James Bouknight’s time in Storrs is coming to an end. 

The star sophomore guard for the UConn men’s basketball team announced Wednesday that he will forgo his final two years of eligibility and declare for this year’s NBA Draft. ESPN’s Adrian Wojnarowski was the first to report the news, and a few minutes later, Bouknight posted a heartfelt message to the UConn community on his Twitter. 

“Since we’ve been back, I’ve just been thinking about it and talking about it with the coaches and the people in my circle,” Bouknight said to reporters on Wednesday. “We just felt like this was the best decision for me and my future aspirations.” 

The decision hardly comes as a surprise considering Bouknight has been a projected lottery pick in multiple mock drafts. The Brooklyn native is projected to go ninth overall to the Oklahoma City Thunder in The Athletic’s Sam Vecenie’s latest mock draft.

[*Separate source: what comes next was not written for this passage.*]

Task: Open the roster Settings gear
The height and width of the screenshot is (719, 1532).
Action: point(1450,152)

It’s a tough blow to a UConn team that really depended on him for the bulk of its offense, but head coach Dan Hurley knew this was the right decision. 

“Knowing James’ talent level and what he potentially could accomplish at the NBA level, there wasn’t an ounce of me that wanted to selfishly try to talk a kid out of changing his life and the life of his family for the better,” Hurley said. 

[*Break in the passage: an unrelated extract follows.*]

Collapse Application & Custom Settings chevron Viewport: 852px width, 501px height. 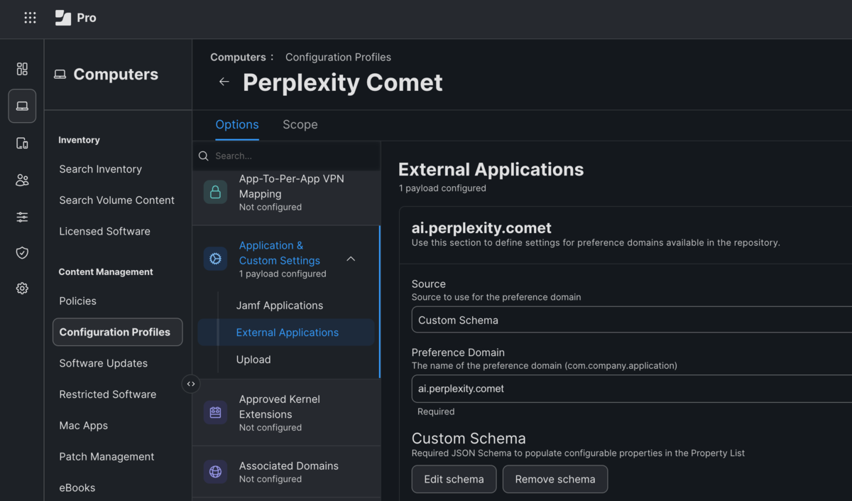pyautogui.click(x=351, y=259)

He added that it meant so much to be a part of Bouknight’s development as a player. 

“It’s pure joy when you feel like you contributed in some way to the development of a young person like James,” Hurley said. “That’s an amazing thing to be a part of … It’s what coaching is all about.” 

Bouknight averaged 18.7 points and 5.7 rebounds per game in his breakout sophomore season that saw him earn a place on the All-Big East First Team. Many thought he could have been Big East Player of the Year had he been healthy the whole season. 

Bouknight missed eight games in the middle of the year with an elbow injury, and the team looked completely different without him on the floor. In the regular season, the team was 10-2 when Bouknight played and 4-4 when he didn’t. He scored the most points on the team, edging out R.J. Cole 281-280, despite playing eight fewer games. He was an impact player in every sense of the word.  

As a freshman, Bouknight jumped onto the scene and continued to get better as the season went on. He ended up averaging 13.0 points and 4.1 rebounds and earned a spot on the American Athletic Conference All-Freshman Team and a spot on the All-AAC Third Team. He came into his sophomore season with high expectations on him. He met them by helping lead the Huskies to a third-place finish in their first year back in the Big East and an appearance in the NCAA Tournament for the first time since 2016. Hurley said Bouknight had a huge effect on the program and should be remembered as a “great Husky.” 

“His impact is immeasurable,” Hurley said. “It impacts recruiting. It impacted our brand being restored. It gave us a college basketball player again at UConn that everyone that follows the sport knew. James got here and things weren’t looking great, and he changed everything.” 

For that, Bouknight will always have a special place in the hearts of UConn fans, and that means a lot to him. 

“It means everything, man,” Bouknight said. “Just to have people think of you that way, it means so much. I feel for that. People who support me and actually care about me and my journey, that means a lot to me for sure.” 

While Bouknight is clearly an NBA talent, he’s still raw. His performances in the Big East and NCAA Tournaments show that he still has a lot of room to grow as a player. His 3-point shooting is a particular area of concern. He shot just 29 percent from three this season and even worse than that after returning from injury. He also turned the ball over quite a bit, averaging nearly three a game.  

However, Bouknight’s abilities in driving to the basket, finishing through contact, finding nonexistent lanes and creating his own shot are off the charts. He is also a really special athlete in terms of his speed and jumping ability, and at 6-foot-5, he is a prototypical size for a shooting guard in the NBA. So there’s no doubt that a team will take a chance on him — probably in the early part of the first round — and look to help him develop those secondary skills that will make him an impact player at the next level. 

“I’ll put his physical gifts and his ability to score at all three levels and the fact that he is only scratching the surface,” Hurley said. “I don’t think there’s many more talented, scoring, athletic combo-type of guards that are entering this draft.” 

Bouknight will end his two-year UConn career with 645 points, 200 rebounds, 63 assists, 38 steals and 10 blocks in 43 games. Now, he will look to become UConn’s 14th lottery pick and first since Andre Drummond and Jeremy Lamb in 2012.  

“I just want to be myself and just do the things I’m good at,” Bouknight said. “Score the ball, rebound the ball and just go to a program where I can play right away and help an organization win some games.”